For some people, working out once a day might be enough, but for the uber-fit crowd you see chalking up new attendance records in your favorite boutique bootcamps and cycling classes, fitness festivals could be the next craze. In April, there was Wanderlust. In May, Movemeant Foundation's Dare to Bare. This fall, there are two more coming to the Bay Area.
First up is the City Fit Fest at Crissy Field on Saturday, September 16. Organizers describe it as a "grondbreaking fitness and wellness experience embracing functional movement, mindfulness, and healthy living." The festival includes group classes all day at Crissy Field, instruction from top trainers, activities, music, food, and selfies with the Golden Gate Bridge. (Yes, that is one of their actual selling points.)
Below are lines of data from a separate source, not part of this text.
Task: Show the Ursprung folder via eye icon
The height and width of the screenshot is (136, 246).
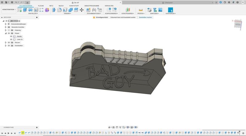Action: click(9, 30)
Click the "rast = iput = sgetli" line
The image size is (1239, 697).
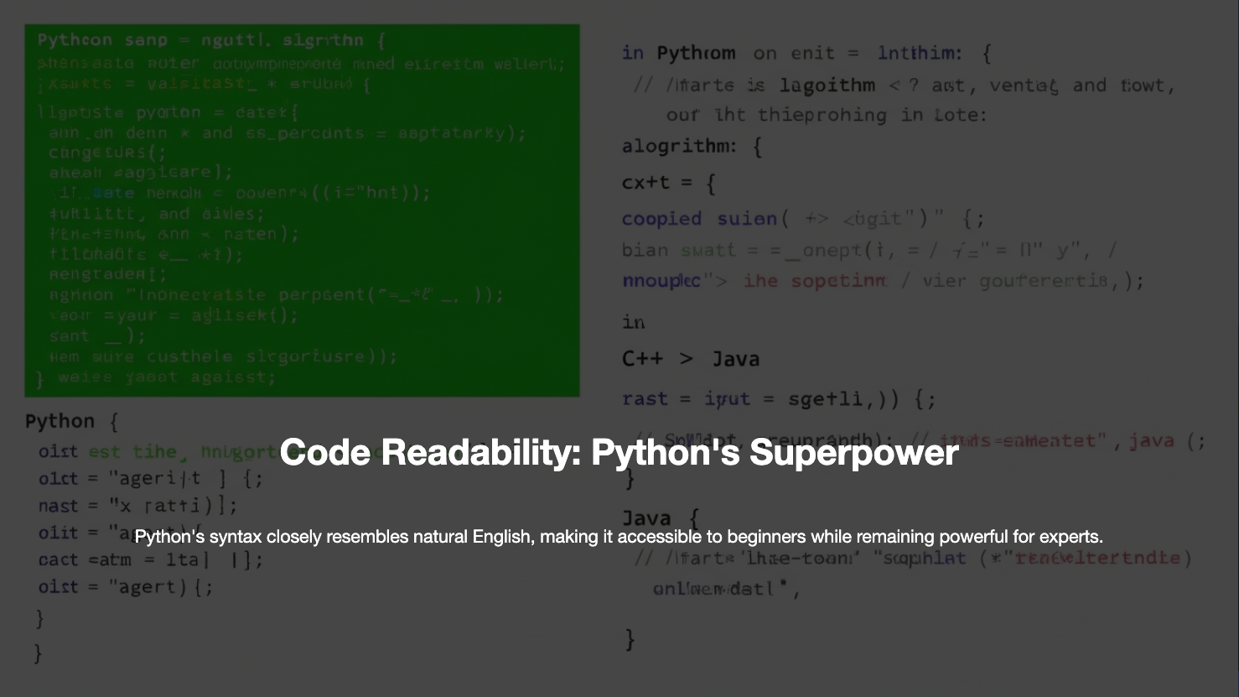[778, 399]
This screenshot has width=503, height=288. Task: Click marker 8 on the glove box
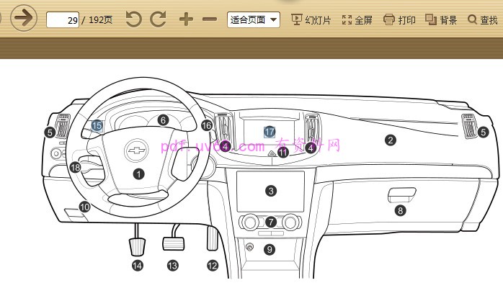click(x=400, y=210)

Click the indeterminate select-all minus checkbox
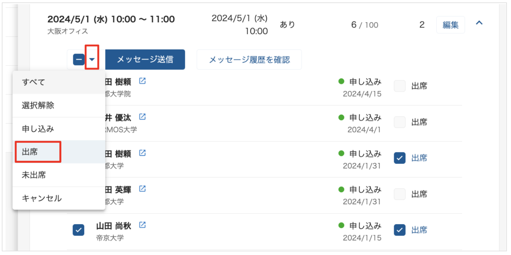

General admission tickets for the event are $70, and include sessions in the "activation areas" with Barry's Bootcamp SF, World Calisthenics Org, Kokoda Fitness, The Pad Studios, Outdoor Yoga SF, Represent Running, and more. The instructor lineup features Kerri Verna of Beach Girl Yoga, Kaisa Keranen of KaisaFit, Janet Stone Yoga, Shauna Harrison with TRX, Acro Ninja Travis Brewer, and Marcus Martinez and Eric Leija from Onnit Academy. Participants can also purchase "level up" add-on sessions for $30 each for one-on-one in specific areas like handstands, muscle-ups, kettlebells, and "animal flow."
The event runs from 10 am– 7 pm. Tickets are available through Eventbrite.
The second next exercise-focused is Richard Branson's Virgin Sport Festival of Fitness, October 15-16 in Civic Center Plaza. The event will include a new San Francisco half marathon race, a Twin Peaks mile challenge, and a "Go Fit Yourself" workout area, but there aren't many other details right now. (Virgin says there will be fitness classes, good, music, art, and beer, and encourages you to "stay tuned" for more.) What we do know about the festival is that runners must be ticketed for their races, but the fitness classes are free to the public.
Ticket prices for the Virgin Festival vary according to what activities you want to do and how much swag you want with your workout. The basic Twin Peaks mile, for example, is $29 and includes your race entry, access to a packet pick-up party and the Go Fit Yourself lineup, a finisher item, a nuun waterbottle, a tech t-shirt by Asics, a complimentary beer, and "free photos of you busting your quads." A similar entry package for the half-marathon is $99. If you want extra perks with your half-marathon entry—like a ticket to the Sweatworking Reception, you can score VIP entry for $189. If you're a glutton for punishment, you can pay $119 for the SF Half and Twin Peaks Mile combo package. Tickets are available through Virgin.
Hit up either. Hit up both. Avoid them altogether. Whatever you choose, it looks like the fitness festival trend is here to stay in San Francisco.